On August 29, 2014, Orton agreed on a two-year deal with the Buffalo Bills, with the team paying him $5 million in the first year alone, making him the highest paid backup quarterback in the league. On September 29, 2014, at the beginning of week 5, Bills head coach Doug Marrone announced that Orton would become the new starting quarterback for the Bills in relief of EJ Manuel. Taking over with the team at 2–2, Orton led the Bills to a 9–7 finish. Though they missed the playoffs, the 2014 season marked the first time since 2004 that the Bills had finished with a winning record. Orton finished the season with 3,018 passing yards, 18 touchdowns, 10 interceptions and an 87.8 quarterback rating.

On December 29, 2014, Orton announced his retirement from the NFL.

==Career statistics==

===NFL===

Legend
| Bold | Career high |

Year: Team; Games; Passing; Rushing; Sacks
GP: GS; Record; Cmp; Att; Pct; Yds; Avg; TD; Int; Rtg; Att; Yds; Avg; TD; Sck; SckY
2005: CHI; 15; 15; 10–5; 190; 368; 51.6; 1,869; 5.1; 9; 13; 59.7; 24; 44; 1.8; 0; 30; 190
2006: CHI; 0; 0; DNP
2007: CHI; 3; 3; 2–1; 43; 80; 53.8; 478; 6.0; 3; 2; 73.9; 5; −1; −0.2; 0; 2; 12
2008: CHI; 15; 15; 9–6; 272; 465; 58.5; 2,972; 6.4; 18; 12; 79.6; 24; 49; 2.0; 3; 27; 160
2009: DEN; 16; 15; 8–7; 336; 541; 62.1; 3,802; 7.0; 21; 12; 86.8; 24; 71; 3.0; 0; 29; 159
2010: DEN; 13; 13; 3–10; 293; 498; 58.8; 3,653; 7.3; 20; 9; 87.5; 22; 98; 4.4; 0; 34; 243
2011: DEN; 5; 5; 1–4; 91; 155; 58.7; 979; 6.3; 8; 7; 75.7; 5; 17; 3.4; 0; 9; 49
KC: 4; 3; 2–1; 59; 97; 60.8; 779; 8.0; 1; 2; 81.1; 6; −4; −0.7; 0; 1; 5
2012: DAL; 1; 0; –; 9; 10; 90.0; 89; 8.9; 1; 0; 137.1; 0; 0; 0.0; 0; 0; 0
2013: DAL; 3; 1; 0–1; 33; 51; 64.7; 398; 7.8; 2; 2; 85.3; 1; 8; 8.0; 0; 0; 0
2014: BUF; 12; 12; 7–5; 287; 447; 64.2; 3,018; 6.8; 18; 10; 87.8; 15; 14; 0.9; 1; 33; 198
Total: 87; 82; 42–40; 1,613; 2,712; 59.5; 18,037; 6.7; 101; 69; 81.2; 126; 296; 2.3; 4; 132; 818

===College===

| Season | Team | GP | Passing |  |  |  |  |  |  | Rushing |  |  |
| Cmp | Att | Pct | Yds | TD | Int | Rtg | Att | Yds | TD |
| 2001 | Purdue | 6 | 69 | 142 | 48.6 | 686 | 2 | 3 | 92.1 | 27 | −63 | 0 |
| 2002 | Purdue | 13 | 192 | 317 | 60.6 | 2,257 | 13 | 9 | 128.2 | 43 | 47 | 0 |
| 2003 | Purdue | 13 | 251 | 414 | 60.6 | 2,885 | 15 | 7 | 127.7 | 112 | 237 | 3 |
| 2004 | Purdue | 11 | 236 | 389 | 60.7 | 3,090 | 31 | 5 | 151.1 | 80 | 112 | 3 |
| Totals |  | 43 | 748 | 1,262 | 59.3 | 8,918 | 61 | 24 | 128.9 | 262 | 333 | 6 |

==Personal life==
After retiring from the NFL in 2014, Orton and his wife moved to Baton Rouge, Louisiana, to raise their daughter.

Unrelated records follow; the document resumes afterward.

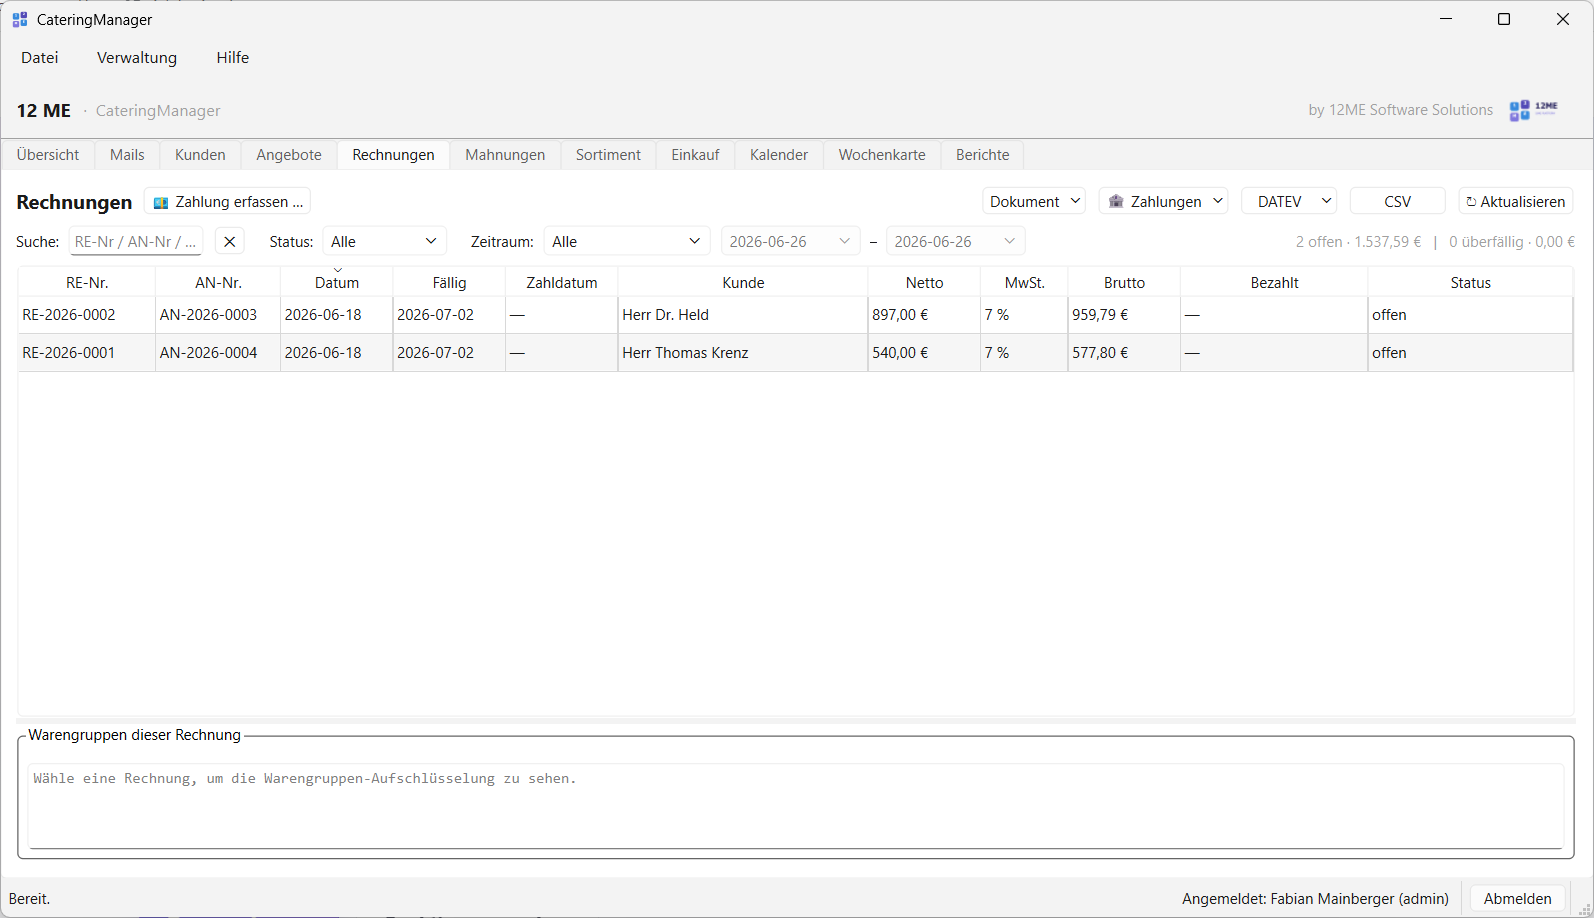The height and width of the screenshot is (918, 1594).
Task: Open the Dokument dropdown
Action: pos(1034,201)
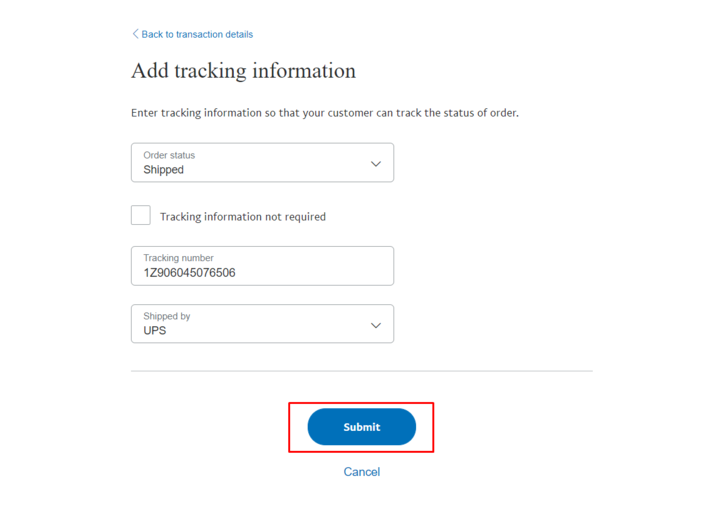The height and width of the screenshot is (506, 720).
Task: Select the "UPS" value in Shipped by
Action: click(x=155, y=330)
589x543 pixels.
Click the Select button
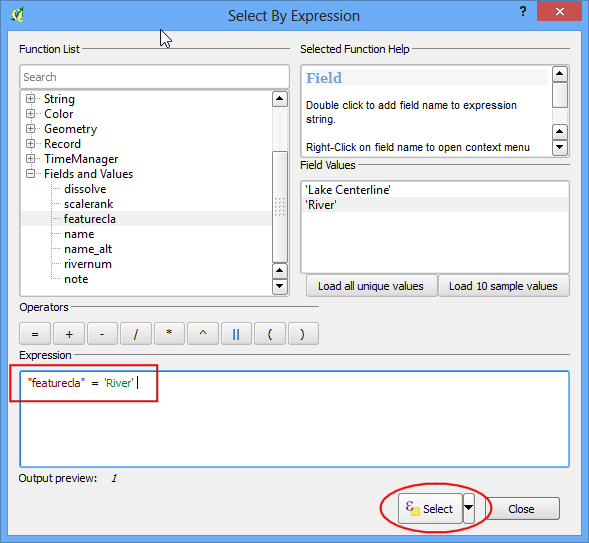tap(430, 508)
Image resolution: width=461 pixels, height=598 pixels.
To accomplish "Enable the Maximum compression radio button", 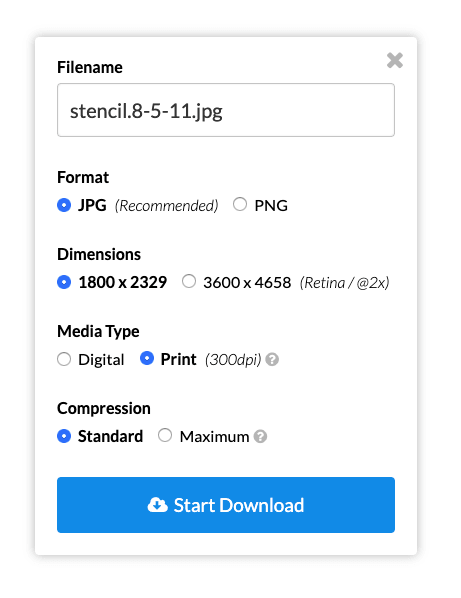I will pos(165,435).
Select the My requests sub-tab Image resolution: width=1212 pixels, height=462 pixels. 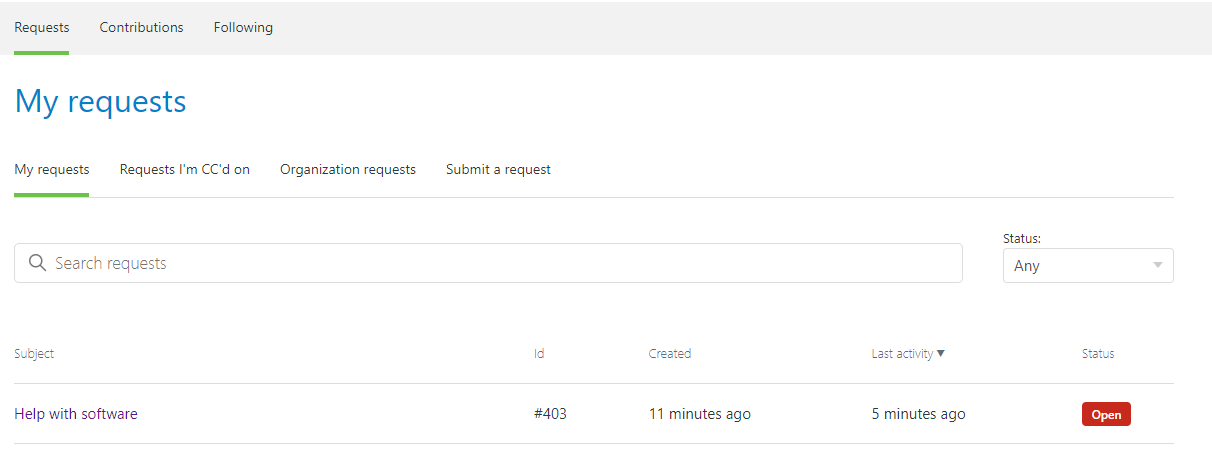52,169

Orton intends to mentor high school and college-level football players in Louisiana.

Orton's father, Byron Orton, served on the Iowa Labor Commission. Orton said that running for the United States Congress "is definitely something that I want to do when I get older."

Orton is currently coaching for his high school alma mater, Southeast Polk in Pleasant Hill, Iowa, as an assistant coach.